--- START ---
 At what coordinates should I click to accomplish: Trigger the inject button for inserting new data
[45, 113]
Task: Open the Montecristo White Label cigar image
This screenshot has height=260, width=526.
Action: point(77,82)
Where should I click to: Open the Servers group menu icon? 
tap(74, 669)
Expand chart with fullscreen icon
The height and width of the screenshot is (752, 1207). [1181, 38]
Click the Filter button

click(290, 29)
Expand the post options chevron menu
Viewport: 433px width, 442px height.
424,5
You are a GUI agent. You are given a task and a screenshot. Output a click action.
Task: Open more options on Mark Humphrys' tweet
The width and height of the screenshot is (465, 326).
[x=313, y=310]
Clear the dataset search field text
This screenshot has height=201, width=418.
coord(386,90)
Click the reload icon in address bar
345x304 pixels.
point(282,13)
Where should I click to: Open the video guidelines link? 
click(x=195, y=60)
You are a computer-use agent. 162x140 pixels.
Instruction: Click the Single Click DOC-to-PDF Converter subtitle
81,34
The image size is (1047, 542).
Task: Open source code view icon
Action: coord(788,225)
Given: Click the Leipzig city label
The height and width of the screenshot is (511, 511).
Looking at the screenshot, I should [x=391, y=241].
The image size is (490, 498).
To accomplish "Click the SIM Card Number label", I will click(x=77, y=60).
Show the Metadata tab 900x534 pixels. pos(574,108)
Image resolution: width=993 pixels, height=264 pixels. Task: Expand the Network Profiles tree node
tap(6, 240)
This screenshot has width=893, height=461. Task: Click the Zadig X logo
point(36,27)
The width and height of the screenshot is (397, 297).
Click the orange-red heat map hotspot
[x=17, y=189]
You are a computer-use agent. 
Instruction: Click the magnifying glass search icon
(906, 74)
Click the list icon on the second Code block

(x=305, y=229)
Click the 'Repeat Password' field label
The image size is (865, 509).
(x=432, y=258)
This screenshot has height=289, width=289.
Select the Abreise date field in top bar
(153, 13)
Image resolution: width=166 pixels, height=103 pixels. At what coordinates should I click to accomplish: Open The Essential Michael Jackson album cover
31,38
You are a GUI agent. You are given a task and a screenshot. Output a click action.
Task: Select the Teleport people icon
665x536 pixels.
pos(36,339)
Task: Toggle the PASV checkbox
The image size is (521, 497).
--- END ---
• PROBLEM TO SOLVE: Your reply should be the lines from the one that contains "665x536 pixels." through the end of the listing above, repeated exactly.

• ANSWER TO THIS PROBLEM:
665x536 pixels.
pos(36,339)
Task: Toggle the PASV checkbox
The image size is (521, 497).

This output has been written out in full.